In the end, though, there is no escaping the shared human experiences that we all face in our lives. Episode 3, “Connor’s Wedding,” was a stunning reminder of this basic fact of life, and one of the very best episodes Succession has yet aired.

Kendall, Shiv, and Roman talk about their father from Succession

The shared human experience referenced here is, of course, the death of Logan Roy. Did anyone see this coming? It’s true that Succession literally began with the near-death of Logan, but who could have seen it actually happening with so much time left in this final season? The relationships between Logan and his children are the basic foundation of the show. To kill him off now is stunning. It throws the entire premise of the show into question. What in the world happens now?

It’s a fitting question, because you could see the same unspoken question tattooed on the faces of Kendall, Shiv, and Roman.

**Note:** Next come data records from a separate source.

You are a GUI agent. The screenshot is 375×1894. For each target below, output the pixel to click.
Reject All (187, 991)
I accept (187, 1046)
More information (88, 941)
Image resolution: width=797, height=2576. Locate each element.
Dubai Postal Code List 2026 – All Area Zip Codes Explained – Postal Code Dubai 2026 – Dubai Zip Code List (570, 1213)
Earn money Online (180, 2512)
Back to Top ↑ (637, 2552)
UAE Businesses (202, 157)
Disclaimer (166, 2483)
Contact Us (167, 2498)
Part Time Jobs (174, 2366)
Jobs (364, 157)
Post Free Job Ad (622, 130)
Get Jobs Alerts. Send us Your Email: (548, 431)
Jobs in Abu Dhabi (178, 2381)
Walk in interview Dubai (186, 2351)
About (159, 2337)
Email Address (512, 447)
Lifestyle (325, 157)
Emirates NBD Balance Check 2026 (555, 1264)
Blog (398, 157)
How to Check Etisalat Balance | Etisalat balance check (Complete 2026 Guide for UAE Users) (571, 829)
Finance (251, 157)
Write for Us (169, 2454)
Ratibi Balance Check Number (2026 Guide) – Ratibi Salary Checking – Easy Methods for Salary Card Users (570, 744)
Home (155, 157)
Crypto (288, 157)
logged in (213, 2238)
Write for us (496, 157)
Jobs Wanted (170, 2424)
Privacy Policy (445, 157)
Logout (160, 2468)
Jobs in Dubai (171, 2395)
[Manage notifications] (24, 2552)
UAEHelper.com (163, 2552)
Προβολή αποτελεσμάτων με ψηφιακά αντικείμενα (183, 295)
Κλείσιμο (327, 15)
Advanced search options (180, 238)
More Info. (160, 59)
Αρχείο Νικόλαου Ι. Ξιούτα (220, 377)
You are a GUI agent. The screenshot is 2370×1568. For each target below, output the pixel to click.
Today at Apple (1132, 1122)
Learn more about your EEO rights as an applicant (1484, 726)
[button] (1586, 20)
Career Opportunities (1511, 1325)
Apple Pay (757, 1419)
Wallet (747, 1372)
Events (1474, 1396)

Again, for all that these three are spoiled, entitled, out of touch with the real world, with a lifetime of privilege and wealth that has warped them into capitalist machinery that grinds people into paste, they are still human beings. For all the differences between the Roy children and the average person walking the street, they still deal with the same things everyone does. Succession painstakingly makes this clear in the relationships between these characters.

I’d argue this has never been more apparent than it is in this episode. Watching Kendall, Shiv, and Roman spend the entire episode grasping with the slow-motion confirmation of Logan’s death is so painfully relatable, so heartbreaking and real and common to all of us. Just like any family dealing with the impending death of a loved one, each member of the Roy family reacts in their own fashion. Even better, Succession structures the episode so that the audience will hopefully react in the same way. At the very least, I sure did.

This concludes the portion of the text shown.